• **Task**
A bare number is the expected answer: the count of lines in the data holding "axis".

• **Provided data**
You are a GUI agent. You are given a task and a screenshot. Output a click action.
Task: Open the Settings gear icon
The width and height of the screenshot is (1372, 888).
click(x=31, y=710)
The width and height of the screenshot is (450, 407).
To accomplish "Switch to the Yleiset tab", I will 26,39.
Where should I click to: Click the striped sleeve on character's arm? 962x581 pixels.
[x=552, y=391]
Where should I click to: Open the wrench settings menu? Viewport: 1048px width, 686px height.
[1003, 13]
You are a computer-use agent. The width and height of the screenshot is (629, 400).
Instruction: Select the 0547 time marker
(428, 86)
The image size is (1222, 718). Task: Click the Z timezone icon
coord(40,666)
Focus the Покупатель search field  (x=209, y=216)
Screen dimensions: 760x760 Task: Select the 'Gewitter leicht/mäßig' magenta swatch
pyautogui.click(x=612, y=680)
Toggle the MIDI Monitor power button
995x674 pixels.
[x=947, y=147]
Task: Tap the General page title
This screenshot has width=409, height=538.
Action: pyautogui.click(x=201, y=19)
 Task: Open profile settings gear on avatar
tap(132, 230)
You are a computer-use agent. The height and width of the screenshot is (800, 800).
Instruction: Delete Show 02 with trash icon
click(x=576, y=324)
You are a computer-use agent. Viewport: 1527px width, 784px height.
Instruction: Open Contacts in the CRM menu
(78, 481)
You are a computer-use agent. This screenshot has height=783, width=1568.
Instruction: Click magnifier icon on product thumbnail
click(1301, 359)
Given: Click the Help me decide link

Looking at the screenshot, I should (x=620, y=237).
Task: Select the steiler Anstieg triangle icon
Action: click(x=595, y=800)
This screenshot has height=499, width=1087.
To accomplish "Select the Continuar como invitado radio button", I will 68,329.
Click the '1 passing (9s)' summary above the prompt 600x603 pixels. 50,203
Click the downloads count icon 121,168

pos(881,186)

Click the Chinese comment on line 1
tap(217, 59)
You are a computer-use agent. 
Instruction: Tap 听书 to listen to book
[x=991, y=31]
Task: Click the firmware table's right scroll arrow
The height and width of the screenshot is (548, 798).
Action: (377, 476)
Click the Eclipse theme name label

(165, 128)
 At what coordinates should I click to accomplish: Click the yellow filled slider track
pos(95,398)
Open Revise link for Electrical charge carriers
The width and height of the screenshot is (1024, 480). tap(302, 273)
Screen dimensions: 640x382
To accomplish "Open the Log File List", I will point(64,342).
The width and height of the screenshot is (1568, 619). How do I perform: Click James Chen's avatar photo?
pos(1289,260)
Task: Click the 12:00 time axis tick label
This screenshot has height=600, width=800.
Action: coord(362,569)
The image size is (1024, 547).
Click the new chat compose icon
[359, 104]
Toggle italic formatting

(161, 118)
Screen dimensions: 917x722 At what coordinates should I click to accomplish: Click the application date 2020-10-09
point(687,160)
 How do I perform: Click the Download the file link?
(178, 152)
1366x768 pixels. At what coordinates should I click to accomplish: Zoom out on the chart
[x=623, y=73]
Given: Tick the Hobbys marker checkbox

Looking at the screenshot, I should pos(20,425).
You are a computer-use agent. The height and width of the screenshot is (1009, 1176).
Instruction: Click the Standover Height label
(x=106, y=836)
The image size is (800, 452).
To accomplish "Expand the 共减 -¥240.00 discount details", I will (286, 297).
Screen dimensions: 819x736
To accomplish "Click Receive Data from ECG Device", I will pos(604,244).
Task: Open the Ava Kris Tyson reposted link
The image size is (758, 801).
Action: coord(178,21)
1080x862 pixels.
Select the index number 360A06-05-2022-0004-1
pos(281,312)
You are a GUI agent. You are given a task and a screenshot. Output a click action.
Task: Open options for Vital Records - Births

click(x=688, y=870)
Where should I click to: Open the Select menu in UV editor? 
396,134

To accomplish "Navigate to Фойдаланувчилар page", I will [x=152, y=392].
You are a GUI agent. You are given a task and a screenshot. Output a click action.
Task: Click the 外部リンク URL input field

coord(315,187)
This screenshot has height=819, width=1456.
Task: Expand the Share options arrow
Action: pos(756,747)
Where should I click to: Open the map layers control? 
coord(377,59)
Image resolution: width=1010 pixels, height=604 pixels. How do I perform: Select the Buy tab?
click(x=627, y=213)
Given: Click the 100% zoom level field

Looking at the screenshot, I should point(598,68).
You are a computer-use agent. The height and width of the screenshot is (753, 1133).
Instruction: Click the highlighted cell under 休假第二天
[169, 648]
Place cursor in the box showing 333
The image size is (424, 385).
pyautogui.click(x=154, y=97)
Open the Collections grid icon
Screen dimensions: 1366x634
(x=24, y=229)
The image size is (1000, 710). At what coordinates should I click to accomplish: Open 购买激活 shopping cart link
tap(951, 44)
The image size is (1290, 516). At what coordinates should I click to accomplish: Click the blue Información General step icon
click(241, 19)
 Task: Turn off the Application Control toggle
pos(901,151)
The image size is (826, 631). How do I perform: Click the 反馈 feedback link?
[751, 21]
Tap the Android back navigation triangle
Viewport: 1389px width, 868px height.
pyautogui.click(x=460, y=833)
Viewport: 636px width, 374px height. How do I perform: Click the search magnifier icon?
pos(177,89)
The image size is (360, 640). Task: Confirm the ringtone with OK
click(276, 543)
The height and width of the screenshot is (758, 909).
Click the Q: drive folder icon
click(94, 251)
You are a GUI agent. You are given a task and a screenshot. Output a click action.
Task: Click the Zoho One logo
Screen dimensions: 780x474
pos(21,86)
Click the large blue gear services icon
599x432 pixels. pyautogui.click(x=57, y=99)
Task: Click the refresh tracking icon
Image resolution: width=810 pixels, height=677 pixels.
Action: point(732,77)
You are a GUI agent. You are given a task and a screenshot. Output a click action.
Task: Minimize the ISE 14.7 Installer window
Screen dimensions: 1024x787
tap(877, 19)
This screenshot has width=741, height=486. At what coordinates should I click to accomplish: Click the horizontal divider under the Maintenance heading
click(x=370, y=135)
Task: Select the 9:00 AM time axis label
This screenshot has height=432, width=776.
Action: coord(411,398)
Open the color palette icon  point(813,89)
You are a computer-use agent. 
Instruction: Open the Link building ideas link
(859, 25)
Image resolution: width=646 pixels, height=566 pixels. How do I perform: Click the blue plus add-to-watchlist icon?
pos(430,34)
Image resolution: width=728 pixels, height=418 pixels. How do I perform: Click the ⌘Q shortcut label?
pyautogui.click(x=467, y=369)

• **Answer to this problem**
2